___ Data

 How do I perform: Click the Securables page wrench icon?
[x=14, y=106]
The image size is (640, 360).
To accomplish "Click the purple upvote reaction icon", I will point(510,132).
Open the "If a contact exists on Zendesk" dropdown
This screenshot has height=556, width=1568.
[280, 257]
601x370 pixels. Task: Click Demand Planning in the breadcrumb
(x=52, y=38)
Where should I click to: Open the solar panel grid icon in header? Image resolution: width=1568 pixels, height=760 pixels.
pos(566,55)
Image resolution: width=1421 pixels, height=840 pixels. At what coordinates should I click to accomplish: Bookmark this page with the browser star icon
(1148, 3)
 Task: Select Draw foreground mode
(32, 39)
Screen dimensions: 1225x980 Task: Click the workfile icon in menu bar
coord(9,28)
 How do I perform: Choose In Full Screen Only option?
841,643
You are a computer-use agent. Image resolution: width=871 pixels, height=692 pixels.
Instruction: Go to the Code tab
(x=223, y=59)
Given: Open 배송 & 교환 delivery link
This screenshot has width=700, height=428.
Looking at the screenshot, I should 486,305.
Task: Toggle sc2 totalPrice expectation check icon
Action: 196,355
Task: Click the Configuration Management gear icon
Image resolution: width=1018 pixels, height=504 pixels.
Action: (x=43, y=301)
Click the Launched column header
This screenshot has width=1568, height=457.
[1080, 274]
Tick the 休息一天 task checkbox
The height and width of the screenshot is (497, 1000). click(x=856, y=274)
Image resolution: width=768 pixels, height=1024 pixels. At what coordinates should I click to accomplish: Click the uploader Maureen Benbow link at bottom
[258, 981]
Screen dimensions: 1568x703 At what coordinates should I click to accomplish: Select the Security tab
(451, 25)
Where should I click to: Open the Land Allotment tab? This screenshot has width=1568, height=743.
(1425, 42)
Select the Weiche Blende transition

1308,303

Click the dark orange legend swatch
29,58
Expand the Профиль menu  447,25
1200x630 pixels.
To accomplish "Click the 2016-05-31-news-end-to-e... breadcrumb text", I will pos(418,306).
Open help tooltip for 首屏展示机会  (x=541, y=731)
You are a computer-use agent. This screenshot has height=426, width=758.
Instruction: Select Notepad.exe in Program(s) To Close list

______

Report each line in the rows above that contains the word "perform", copying every such line in full.

 How do I perform: Click the Securables page wrench icon?
 How do I perform: Choose In Full Screen Only option?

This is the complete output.